● **THE REQUEST**
Set down every line of the listing below word for word, starting with the line that contains "[洋室６] (382, 827)" and going on through the end of the listing, with both ends included. Leave the pictures out.

-- start DATASET CONTENT --

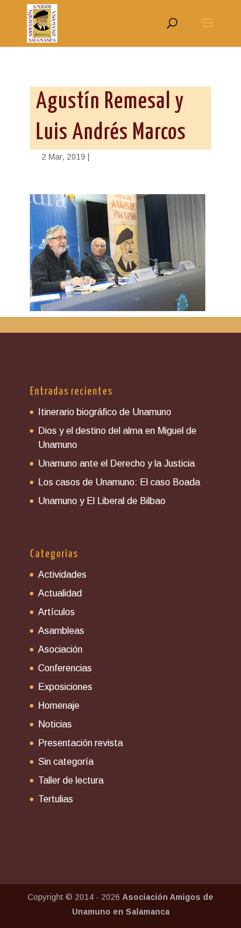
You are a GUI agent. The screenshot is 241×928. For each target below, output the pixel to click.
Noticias (55, 724)
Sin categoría (66, 762)
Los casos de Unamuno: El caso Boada (119, 482)
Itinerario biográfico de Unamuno (104, 412)
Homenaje (59, 705)
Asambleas (61, 631)
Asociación (60, 649)
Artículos (56, 612)
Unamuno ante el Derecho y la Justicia (116, 463)
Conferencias (65, 668)
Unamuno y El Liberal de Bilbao (102, 501)
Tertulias (55, 799)
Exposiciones (65, 687)
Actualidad (60, 593)
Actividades (62, 574)
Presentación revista (80, 743)
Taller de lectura (71, 780)
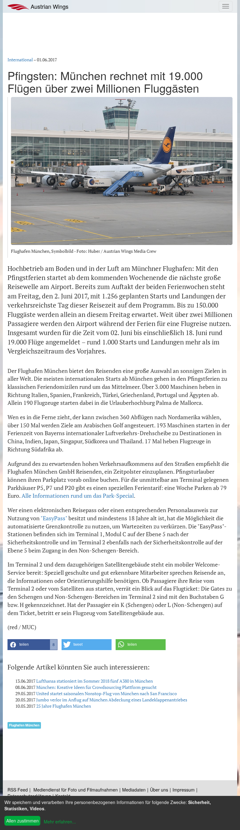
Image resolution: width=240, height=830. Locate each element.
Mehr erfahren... (60, 821)
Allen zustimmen (22, 820)
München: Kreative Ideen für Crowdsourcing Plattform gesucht (96, 687)
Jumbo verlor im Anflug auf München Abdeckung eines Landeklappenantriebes (111, 700)
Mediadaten (134, 790)
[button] (33, 644)
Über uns (159, 790)
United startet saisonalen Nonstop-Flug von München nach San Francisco (106, 693)
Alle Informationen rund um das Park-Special (78, 495)
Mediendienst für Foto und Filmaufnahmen (75, 790)
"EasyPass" (54, 518)
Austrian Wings (48, 6)
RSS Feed (18, 790)
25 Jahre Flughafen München (63, 706)
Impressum (183, 790)
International (20, 60)
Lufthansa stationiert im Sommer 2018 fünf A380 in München (94, 681)
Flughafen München (24, 725)
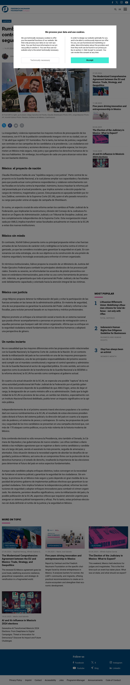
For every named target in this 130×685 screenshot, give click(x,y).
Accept (89, 60)
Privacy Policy (61, 71)
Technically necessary (40, 60)
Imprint (71, 71)
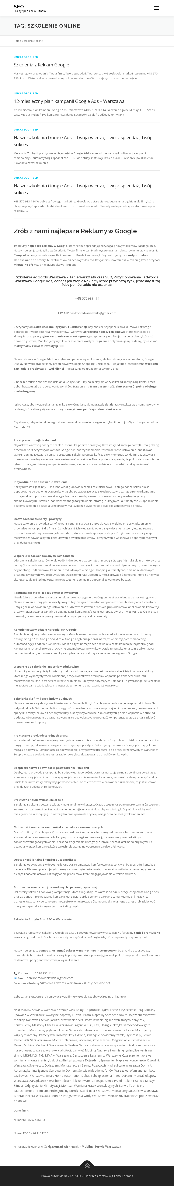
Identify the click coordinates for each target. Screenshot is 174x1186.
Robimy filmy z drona (70, 1035)
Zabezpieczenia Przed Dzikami (111, 1076)
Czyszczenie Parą (131, 1010)
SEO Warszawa (40, 1040)
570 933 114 (90, 298)
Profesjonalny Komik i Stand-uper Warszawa (79, 1091)
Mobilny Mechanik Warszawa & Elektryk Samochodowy (62, 1045)
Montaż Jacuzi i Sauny (75, 1065)
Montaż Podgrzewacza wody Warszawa (78, 1096)
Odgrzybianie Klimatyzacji (42, 1086)
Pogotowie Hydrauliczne (101, 1010)
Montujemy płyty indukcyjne (48, 1030)
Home (17, 41)
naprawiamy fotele (121, 1030)
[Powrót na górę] (87, 1165)
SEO (19, 6)
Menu (156, 8)
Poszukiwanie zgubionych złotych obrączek (114, 1020)
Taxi (97, 1025)
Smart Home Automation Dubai (67, 1076)
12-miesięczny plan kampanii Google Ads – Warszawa (69, 101)
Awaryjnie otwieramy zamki (105, 1035)
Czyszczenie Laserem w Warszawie (97, 1055)
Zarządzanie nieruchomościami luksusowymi (60, 1081)
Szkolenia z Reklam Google (41, 64)
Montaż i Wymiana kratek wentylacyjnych (89, 1086)
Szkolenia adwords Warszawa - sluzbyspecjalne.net (75, 983)
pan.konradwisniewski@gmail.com (93, 313)
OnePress (91, 1176)
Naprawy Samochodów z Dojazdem (117, 1015)
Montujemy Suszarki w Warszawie (135, 1091)
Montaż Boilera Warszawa (32, 1096)
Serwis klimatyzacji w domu (88, 1030)
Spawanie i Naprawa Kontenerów (123, 1060)
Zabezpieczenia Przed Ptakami (113, 1081)
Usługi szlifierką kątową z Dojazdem (74, 1060)
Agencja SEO (84, 1025)
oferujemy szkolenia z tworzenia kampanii (123, 832)
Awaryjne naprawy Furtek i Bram (68, 1015)
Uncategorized (26, 57)
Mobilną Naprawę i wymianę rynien (109, 1050)
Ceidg (48, 1146)
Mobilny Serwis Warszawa (101, 1146)
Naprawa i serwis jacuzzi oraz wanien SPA (55, 1020)
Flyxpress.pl (133, 1035)
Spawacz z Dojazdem (44, 1065)
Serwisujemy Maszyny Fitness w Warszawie (44, 1025)
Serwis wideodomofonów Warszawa (103, 1070)
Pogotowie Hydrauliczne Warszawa (115, 1065)
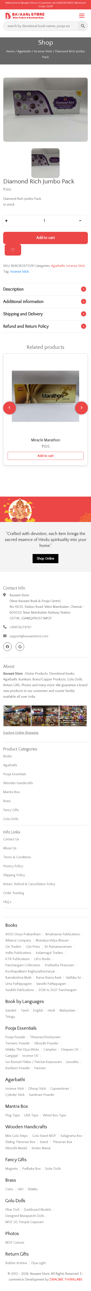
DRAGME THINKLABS (66, 1279)
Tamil (25, 1010)
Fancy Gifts (11, 810)
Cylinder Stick (15, 1095)
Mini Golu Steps (16, 1136)
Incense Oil (30, 1056)
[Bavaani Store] (24, 14)
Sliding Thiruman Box (20, 1142)
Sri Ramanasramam (58, 947)
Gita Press (33, 947)
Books (7, 756)
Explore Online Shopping (21, 733)
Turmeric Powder (17, 1043)
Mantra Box (11, 792)
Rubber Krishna (16, 1263)
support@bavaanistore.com (29, 636)
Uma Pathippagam (18, 984)
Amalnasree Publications (62, 934)
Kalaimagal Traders (49, 953)
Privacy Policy (13, 866)
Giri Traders (13, 947)
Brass (7, 801)
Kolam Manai (41, 1148)
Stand (44, 1142)
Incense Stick (43, 51)
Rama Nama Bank (48, 978)
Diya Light (38, 1263)
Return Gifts (17, 1254)
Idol (20, 1189)
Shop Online (45, 558)
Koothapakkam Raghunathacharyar (30, 971)
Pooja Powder (15, 1037)
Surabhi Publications (19, 990)
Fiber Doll (12, 1210)
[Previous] (9, 408)
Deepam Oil (69, 1049)
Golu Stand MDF (44, 1136)
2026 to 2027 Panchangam (57, 990)
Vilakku (33, 1189)
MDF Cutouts (14, 1242)
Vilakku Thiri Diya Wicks (22, 1049)
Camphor (50, 1049)
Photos (12, 1233)
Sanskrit (10, 1010)
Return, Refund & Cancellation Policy (29, 884)
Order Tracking (13, 893)
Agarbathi (24, 51)
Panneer (40, 1068)
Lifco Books (42, 959)
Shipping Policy (14, 875)
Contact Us (11, 839)
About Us (10, 848)
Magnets (11, 1169)
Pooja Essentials (14, 774)
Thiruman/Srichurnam (45, 1037)
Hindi (51, 1010)
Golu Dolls (10, 819)
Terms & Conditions (17, 857)
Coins (9, 1189)
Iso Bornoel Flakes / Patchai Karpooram (33, 1062)
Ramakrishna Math (18, 978)
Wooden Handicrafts (18, 783)
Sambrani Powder (41, 1095)
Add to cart (45, 238)
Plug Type (12, 1115)
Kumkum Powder (17, 1068)
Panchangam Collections (22, 965)
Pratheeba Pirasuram (59, 965)
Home (10, 51)
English (38, 1010)
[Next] (81, 408)
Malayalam (67, 1010)
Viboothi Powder (46, 1043)
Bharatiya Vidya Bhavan (52, 940)
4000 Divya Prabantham (23, 934)
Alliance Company (18, 940)
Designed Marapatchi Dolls (24, 1216)
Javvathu (72, 1062)
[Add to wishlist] (13, 250)
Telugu (10, 1017)
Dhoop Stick (37, 1089)
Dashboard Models (37, 1210)
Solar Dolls (53, 1169)
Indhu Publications (18, 953)
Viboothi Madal (16, 1148)
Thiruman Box (62, 1142)
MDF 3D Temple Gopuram (24, 1222)
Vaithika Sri (73, 978)
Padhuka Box (31, 1169)
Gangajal (11, 1056)
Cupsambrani (59, 1089)
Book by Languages (24, 1001)
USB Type (31, 1115)
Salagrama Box (71, 1136)
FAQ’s (7, 902)
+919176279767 (21, 627)
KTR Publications (17, 959)
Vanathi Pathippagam (51, 984)
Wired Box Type (54, 1115)
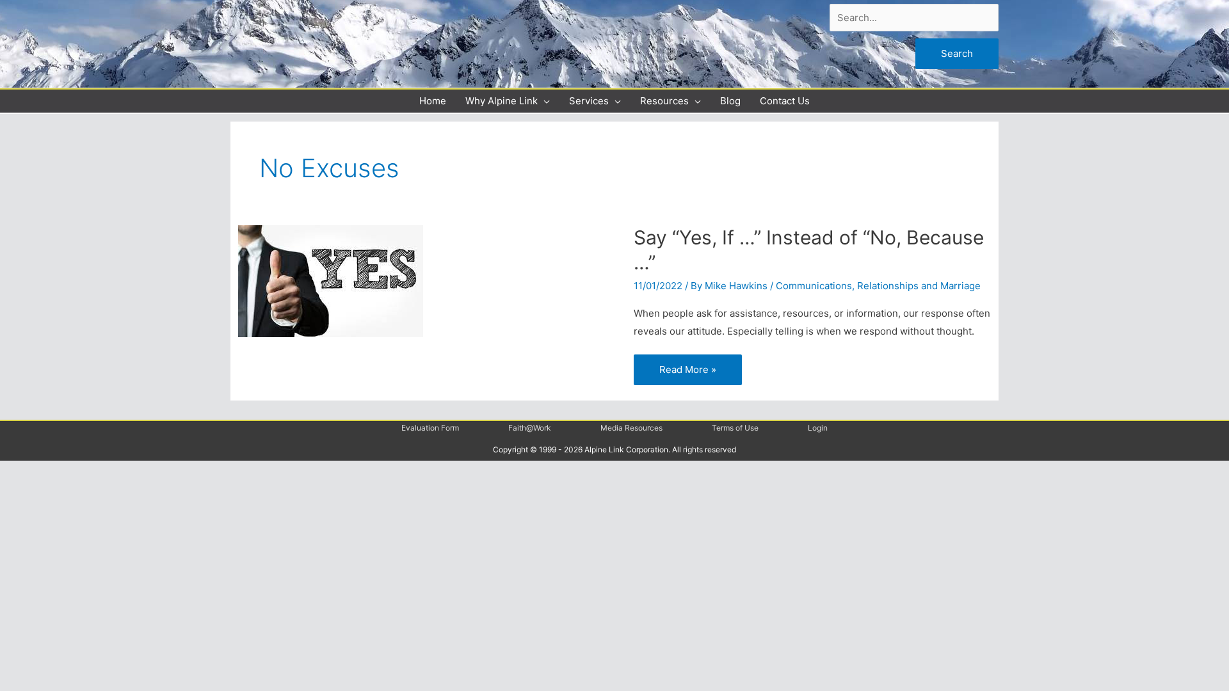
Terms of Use (735, 428)
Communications (814, 286)
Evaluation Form (430, 428)
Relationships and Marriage (919, 286)
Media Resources (631, 428)
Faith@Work (529, 428)
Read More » (687, 368)
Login (818, 428)
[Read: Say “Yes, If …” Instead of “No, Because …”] (330, 280)
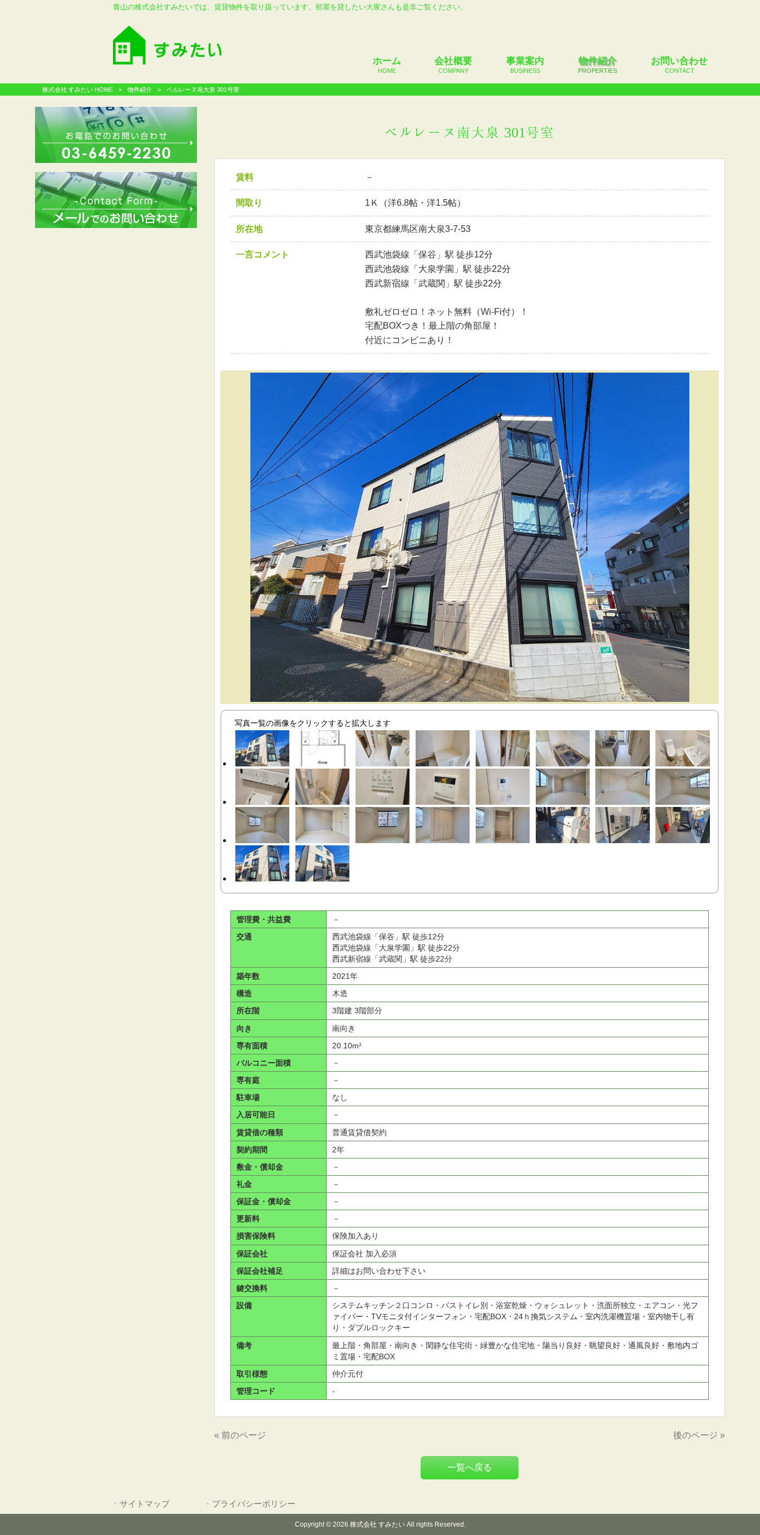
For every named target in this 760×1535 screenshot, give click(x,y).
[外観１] (262, 750)
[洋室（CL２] (502, 827)
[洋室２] (623, 789)
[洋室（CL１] (442, 827)
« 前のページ (240, 1435)
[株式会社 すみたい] (167, 61)
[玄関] (382, 750)
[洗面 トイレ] (683, 750)
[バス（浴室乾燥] (382, 789)
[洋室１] (562, 789)
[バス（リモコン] (442, 789)
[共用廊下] (683, 827)
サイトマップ (145, 1503)
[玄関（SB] (442, 750)
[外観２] (262, 865)
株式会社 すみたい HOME (77, 89)
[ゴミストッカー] (562, 827)
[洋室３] (683, 789)
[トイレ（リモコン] (262, 789)
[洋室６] (382, 827)
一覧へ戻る (469, 1467)
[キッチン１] (562, 750)
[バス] (322, 789)
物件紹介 (139, 89)
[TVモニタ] (502, 789)
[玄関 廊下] (623, 750)
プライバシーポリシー (253, 1503)
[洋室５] (322, 827)
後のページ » (699, 1435)
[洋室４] (262, 827)
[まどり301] (322, 750)
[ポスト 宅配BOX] (623, 827)
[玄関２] (502, 750)
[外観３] (322, 865)
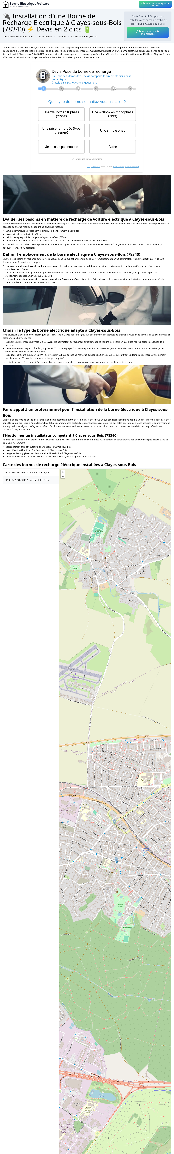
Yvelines (62, 36)
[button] (114, 822)
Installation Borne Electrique (18, 36)
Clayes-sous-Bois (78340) (84, 36)
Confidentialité (95, 167)
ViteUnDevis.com (118, 167)
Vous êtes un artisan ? (132, 167)
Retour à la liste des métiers (88, 159)
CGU (88, 167)
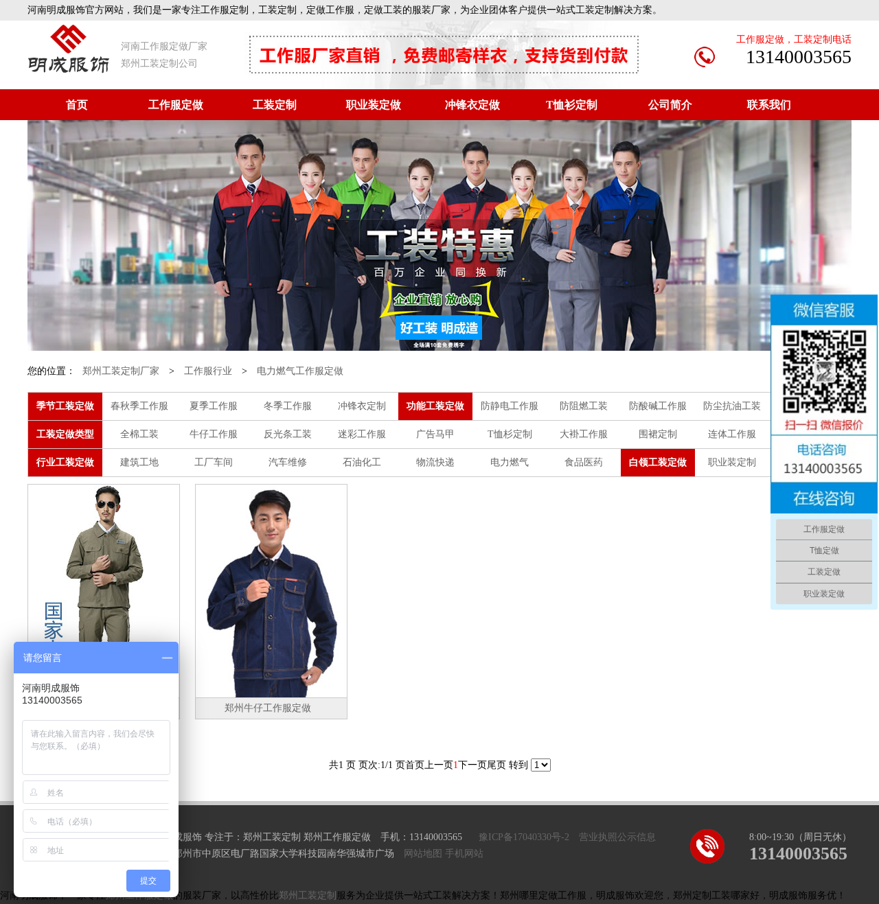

-- end DATASET CONTENT --

● **EXPECTED ANSWER**
[洋室６] (382, 827)
一覧へ戻る (469, 1467)
[キッチン１] (562, 750)
[バス] (322, 789)
物件紹介 (139, 89)
[TVモニタ] (502, 789)
[玄関 廊下] (623, 750)
プライバシーポリシー (253, 1503)
[洋室５] (322, 827)
後のページ » (699, 1435)
[洋室４] (262, 827)
[まどり301] (322, 750)
[ポスト 宅配BOX] (623, 827)
[玄関２] (502, 750)
[外観３] (322, 865)
Yvelines (62, 36)
[button] (114, 822)
Installation Borne Electrique (18, 36)
Clayes-sous-Bois (78340) (84, 36)
Confidentialité (95, 167)
ViteUnDevis.com (118, 167)
Vous êtes un artisan ? (132, 167)
Retour à la liste des métiers (88, 159)
CGU (88, 167)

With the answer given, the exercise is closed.